A year after Hurriane Maria, it's clear a poor response led to more deaths than the hurricane itself
Last September, President Donald Trump told Puerto Ricans they should be grateful Hurricane Maria had not caused a real catastrophe like Katrina.
However, mounting evidence now reveals the death toll for Maria far surpasses initial estimates. New research puts the number close to 3,000, adjusted up from just a few dozen when the president made his now infamous remark. This is an estimate, but it is virtually certain that the number is in the thousands. The president has denied these numbers, but without offering any evidence to support his claims.
The devastating truth is that most of the deaths in Puerto Rico were avoidable. The majority of fatalities were not caused by the hurricanes force, but by the failure of the U.S. disaster response system. Many people died in the days and months after Maria because they lacked access to basic lifesaving goods and services.
The presidents comparison between the Katrina disaster and Puerto Ricos plight after Maria highlights a major underlying problem.

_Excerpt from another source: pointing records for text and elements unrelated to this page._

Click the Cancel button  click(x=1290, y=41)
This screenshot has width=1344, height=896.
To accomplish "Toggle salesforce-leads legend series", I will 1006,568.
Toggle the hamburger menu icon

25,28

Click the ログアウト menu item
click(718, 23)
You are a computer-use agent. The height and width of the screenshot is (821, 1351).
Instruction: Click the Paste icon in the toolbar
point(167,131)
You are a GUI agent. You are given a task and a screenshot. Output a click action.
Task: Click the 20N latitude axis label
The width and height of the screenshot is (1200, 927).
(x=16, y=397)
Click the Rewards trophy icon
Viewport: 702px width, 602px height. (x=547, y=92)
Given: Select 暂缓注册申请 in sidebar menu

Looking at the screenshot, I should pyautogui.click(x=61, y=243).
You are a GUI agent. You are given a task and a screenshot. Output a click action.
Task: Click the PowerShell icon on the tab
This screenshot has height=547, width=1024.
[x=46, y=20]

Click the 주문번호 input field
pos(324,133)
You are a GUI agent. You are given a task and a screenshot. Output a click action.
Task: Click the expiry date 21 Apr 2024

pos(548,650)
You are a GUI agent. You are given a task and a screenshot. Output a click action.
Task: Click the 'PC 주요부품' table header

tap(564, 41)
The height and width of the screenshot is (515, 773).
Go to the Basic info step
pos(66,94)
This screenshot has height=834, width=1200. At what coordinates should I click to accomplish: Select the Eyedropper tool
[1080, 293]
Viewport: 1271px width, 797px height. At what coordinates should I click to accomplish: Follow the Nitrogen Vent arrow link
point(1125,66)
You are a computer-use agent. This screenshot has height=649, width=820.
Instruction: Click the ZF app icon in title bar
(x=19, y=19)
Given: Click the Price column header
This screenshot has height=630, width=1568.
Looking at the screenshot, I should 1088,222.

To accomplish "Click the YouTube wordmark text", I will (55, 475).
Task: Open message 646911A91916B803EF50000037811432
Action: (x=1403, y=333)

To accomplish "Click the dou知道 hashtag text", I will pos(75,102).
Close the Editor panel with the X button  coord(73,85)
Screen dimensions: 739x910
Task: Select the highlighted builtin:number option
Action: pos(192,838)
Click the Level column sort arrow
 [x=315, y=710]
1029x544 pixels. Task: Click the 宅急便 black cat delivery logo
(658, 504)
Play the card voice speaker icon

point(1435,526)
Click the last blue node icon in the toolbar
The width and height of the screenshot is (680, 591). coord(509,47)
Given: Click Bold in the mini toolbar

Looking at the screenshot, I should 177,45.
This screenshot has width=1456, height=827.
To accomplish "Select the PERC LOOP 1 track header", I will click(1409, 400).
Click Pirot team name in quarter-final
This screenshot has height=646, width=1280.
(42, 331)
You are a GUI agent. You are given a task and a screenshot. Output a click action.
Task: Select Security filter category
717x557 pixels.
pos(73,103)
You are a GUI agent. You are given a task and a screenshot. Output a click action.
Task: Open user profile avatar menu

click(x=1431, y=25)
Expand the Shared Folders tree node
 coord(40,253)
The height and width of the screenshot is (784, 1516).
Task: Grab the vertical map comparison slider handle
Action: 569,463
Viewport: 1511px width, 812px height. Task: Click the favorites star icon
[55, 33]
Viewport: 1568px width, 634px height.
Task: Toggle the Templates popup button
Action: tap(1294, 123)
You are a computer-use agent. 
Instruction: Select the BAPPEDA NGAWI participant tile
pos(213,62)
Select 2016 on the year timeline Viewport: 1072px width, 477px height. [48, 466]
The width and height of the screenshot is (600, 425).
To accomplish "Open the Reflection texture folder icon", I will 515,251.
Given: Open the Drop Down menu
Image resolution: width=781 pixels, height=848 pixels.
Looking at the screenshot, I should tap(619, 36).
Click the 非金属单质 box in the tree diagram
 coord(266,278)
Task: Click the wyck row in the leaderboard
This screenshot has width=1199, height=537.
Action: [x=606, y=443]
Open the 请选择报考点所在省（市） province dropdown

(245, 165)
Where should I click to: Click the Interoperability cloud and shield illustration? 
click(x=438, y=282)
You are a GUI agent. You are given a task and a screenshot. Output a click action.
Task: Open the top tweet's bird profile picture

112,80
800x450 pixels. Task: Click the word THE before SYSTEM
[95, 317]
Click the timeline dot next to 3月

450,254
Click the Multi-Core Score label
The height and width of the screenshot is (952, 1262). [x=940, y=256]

Using fatalities to gauge the magnitude of disaster assumes that all disasters are made the same. The disaster following Hurricane Maria shows us that this is fundamentally untrue.
Understanding this fact is necessary to grapple with how such a disaster was allowed to unfold on U.S. soil, despite one of the biggest and most well-prepared disaster response forces in the world.
Fatality counts are virtually useless: More than 3.3 million Americans were caught in Hurricane Marias path. Almost all of the deaths occurred in the aftermath of the hurricane.